Researchers have discovered a possible link between family genetics and the underlying cause of cerebral palsy.

A new study conducted by Norwegian researchers investigated cerebral palsy over a broad range of family relationships, the first of its kind to include such a wide spectrum.

According to the Centers for Disease Control and Prevention (CDC), cerebral palsy is the most common cause of physical disability in childhood in the world, with over four per 1,000 live births resulting in the disease.

Until now, positive findings were difficult to duplicate in previous studies looking at family links to cerebral palsy. The researchers from Norway therefore decided to analyze the recurrence of cerebral palsy among family members, including twins, as well as first, second and third degree relatives in an effort to determine any possible patterns of inheritance.

Nearly two million single births and over 45,000 twins born in Norway between 1967 and 2002 were examined. They found that the prevalence of cerebral palsy was 1.8 per 1,000 born within this time period, with the rate being higher (5.1 per 1,000 live births) among twins.

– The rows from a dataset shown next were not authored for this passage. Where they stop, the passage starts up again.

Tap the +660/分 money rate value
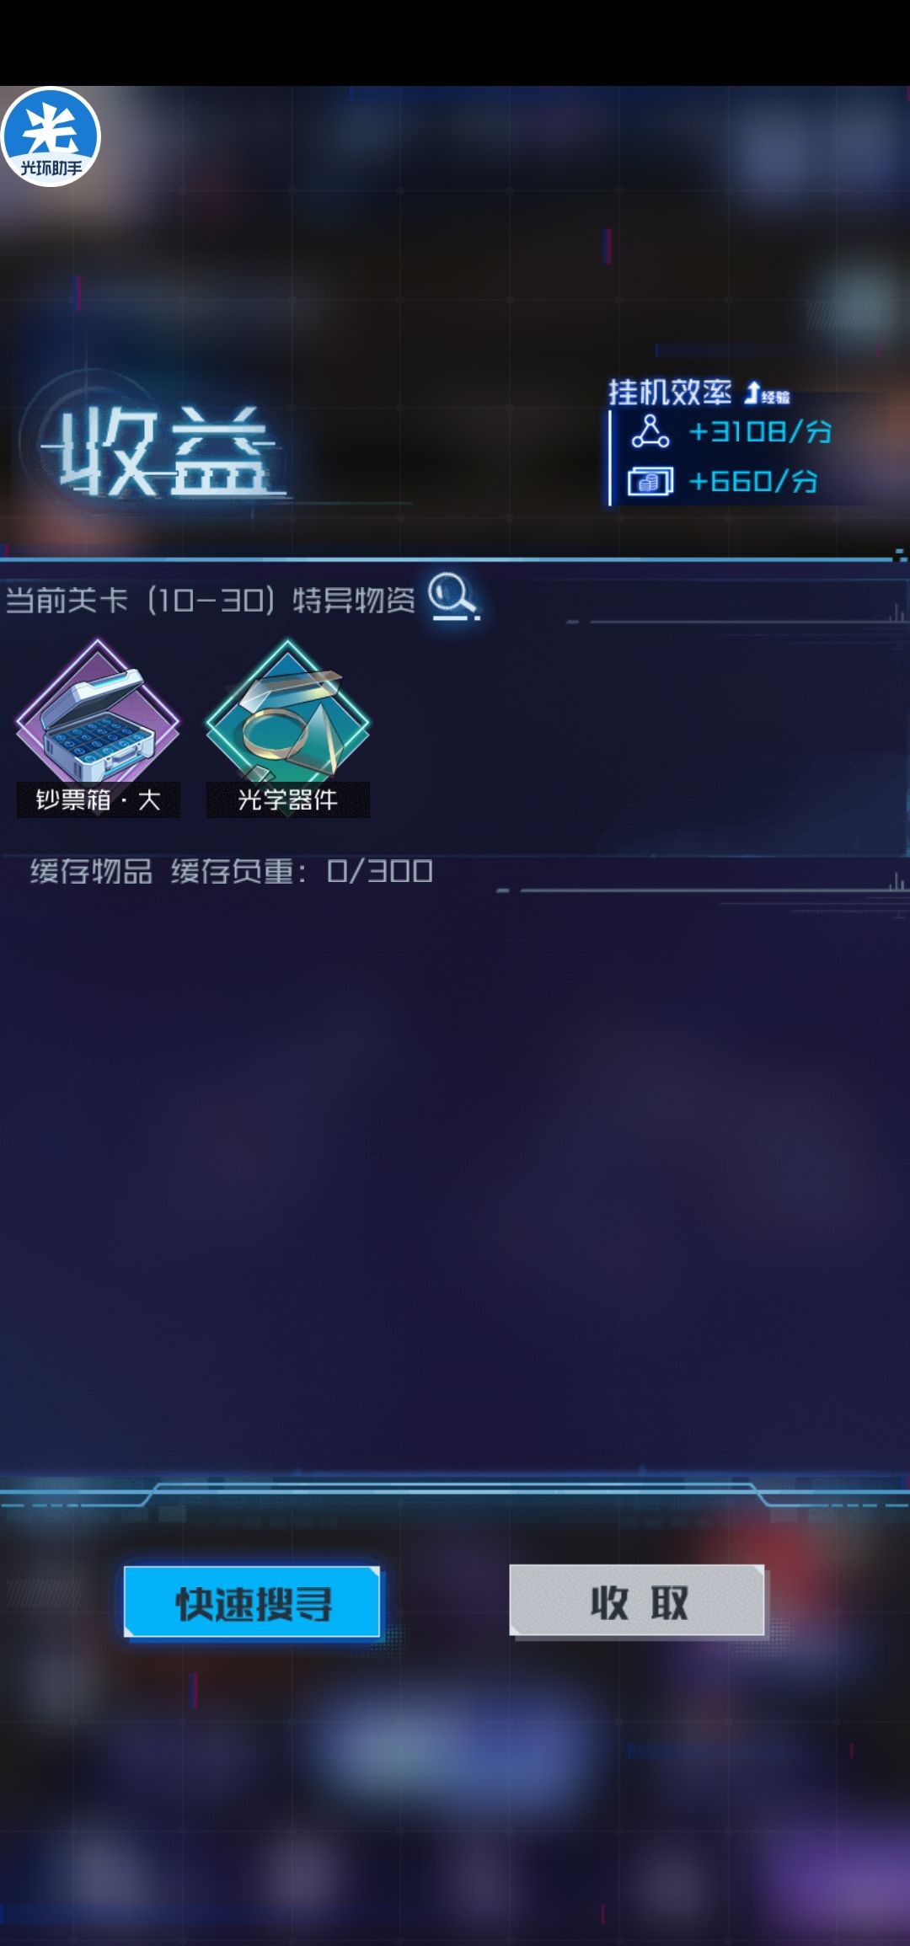The width and height of the screenshot is (910, 1946). 753,482
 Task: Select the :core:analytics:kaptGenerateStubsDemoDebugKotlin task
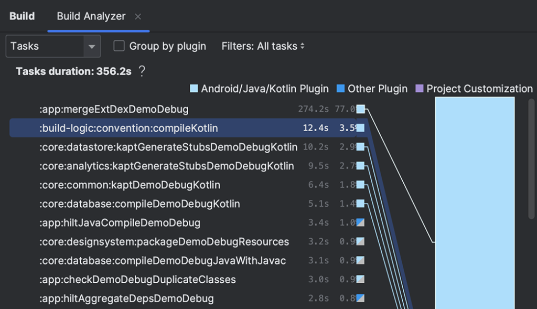(166, 166)
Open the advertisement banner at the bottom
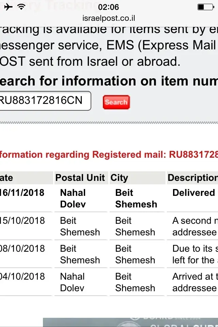The height and width of the screenshot is (327, 218). tap(130, 322)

Children were six to nine times more likely to have cerebral palsy in families where a single child was affected. Second degree relatives were up to three times more likely to be born with the disease.

“Our data suggest that cerebral palsy includes a genetic component, with a stronger recurrence among relatives with closer genetic relationship,” say the researchers, and that the underlying causes of the condition “extend beyond the clinical management of delivery,” said the researchers in a statement.